━━━━━ DATA ENTRIES ━━━━━
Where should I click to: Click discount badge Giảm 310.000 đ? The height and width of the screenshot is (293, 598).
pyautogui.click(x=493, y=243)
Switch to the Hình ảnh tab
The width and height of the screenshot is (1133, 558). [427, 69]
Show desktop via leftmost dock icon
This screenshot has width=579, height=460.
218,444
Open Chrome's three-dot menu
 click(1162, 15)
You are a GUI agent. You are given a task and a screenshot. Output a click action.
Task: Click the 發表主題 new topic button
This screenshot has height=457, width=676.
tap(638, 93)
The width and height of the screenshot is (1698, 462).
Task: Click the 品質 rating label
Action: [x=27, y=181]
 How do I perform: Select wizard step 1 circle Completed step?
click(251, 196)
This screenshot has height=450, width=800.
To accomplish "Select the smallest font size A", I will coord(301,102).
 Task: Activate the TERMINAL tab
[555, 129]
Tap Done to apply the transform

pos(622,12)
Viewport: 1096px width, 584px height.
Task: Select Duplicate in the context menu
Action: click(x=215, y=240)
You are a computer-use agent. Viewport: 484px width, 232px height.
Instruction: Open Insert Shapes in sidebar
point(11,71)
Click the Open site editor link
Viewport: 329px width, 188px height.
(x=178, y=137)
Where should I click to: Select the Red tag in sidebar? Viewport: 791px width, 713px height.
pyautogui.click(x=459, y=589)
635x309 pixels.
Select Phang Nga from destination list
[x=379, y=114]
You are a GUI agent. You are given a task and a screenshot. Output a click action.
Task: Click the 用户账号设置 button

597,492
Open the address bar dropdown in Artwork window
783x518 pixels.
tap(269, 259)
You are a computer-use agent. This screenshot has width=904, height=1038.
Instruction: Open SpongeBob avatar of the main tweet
━━━━━
**AIM**. Repeat the lines starting at the one containing "Open the address" and ending at the last line of the records, requests included. Multiply every coordinate in the answers by 2.25 and round to whole numbers, with halves rounded up.

**RESPONSE**.
Open the address bar dropdown in Artwork window
783x518 pixels.
tap(605, 583)
You are a computer-use agent. This screenshot has width=904, height=1038.
Instruction: Open SpongeBob avatar of the main tweet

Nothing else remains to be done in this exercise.